Local businesses pass surprise test by NYS Homeland Security

Several businesses in Old Forge and Inlet were paid unannounced, simultaneous visits by undercover New York State Homeland Security agents on Wednesday, December 7 in an effort to test employees’ abilities to identify possible domestic terrorist activity.

Vickie Smith, manager of ACE Hardware in Old Forge said three men and a woman came into the store early in the afternoon and asked for pipe, nails, switches, black powder, and timers-items which Smith described as “normal things people would go into a hardware store to buy.”

But it was the collective nature of the items that raised Smith’s suspicion-identifying them as things that could be used to make homemade bombs.

“Then one of the men asked if he could special order some pipe. When I asked for his name and phone number, they all left the store abruptly,” Smith said.

Store employee Connie King called 911 and described the suspicious behavior to the dispatcher. Another employee, Rane Allen then called Norm Kipp, manager of Brooker’s True Value Hardware, to alert him of the suspicious activity.

No sooner did he hang up, Kipp said four men came into Brooker’s. He said one of them brought a propane cylinder to the counter and asked if they were more in stock. When he turned to look for another cylinder, all of the men ran out of the store.

Kipp witnessed them leaving the parking lot in two cars and quickly called 911 and identified the vehicles.

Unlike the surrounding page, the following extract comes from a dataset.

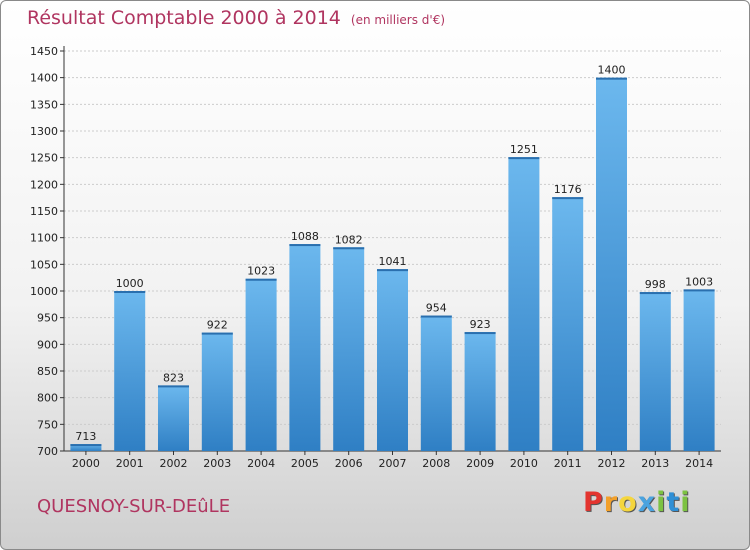 The height and width of the screenshot is (550, 750). Describe the element at coordinates (134, 506) in the screenshot. I see `place-name: QUESNOY-SUR-DEûLE` at that location.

When Town of Webb Patrolman Russ Brombacher stopped the south-bound vehicles outside of town, he learned the occupants were New York State Homeland Security agents.

Meanwhile, Smith said the undercover agents involved with the ACE Hardware incident returned to congratulate the staff for their actions.

“They told us that the NYS Office of Homeland Security conducts random exercises in small towns to test the community’s awareness of possible terrorist activity-and we passed the test,” she said.

Among other local businesses that were involved in the simultaneous “test” were ACE Hardware and EZ-Mart in Inlet, Old Forge Camping Resort and the Old Forge Hardware Store.

This exercise was part of the Bomb-Making Awareness Program (BAMP) through the Department of Homeland Security’s (DHS) Office for Bombing Prevention.

The program was designed to increase public and private sector awareness of how to identify and prevent bomb-making activity.

According to the DHS, the BAMP program strives to bring law enforcement and local businesses together to recognize suspicious purchasing behavior and help employees at small businesses more easily identify improvised explosive device components.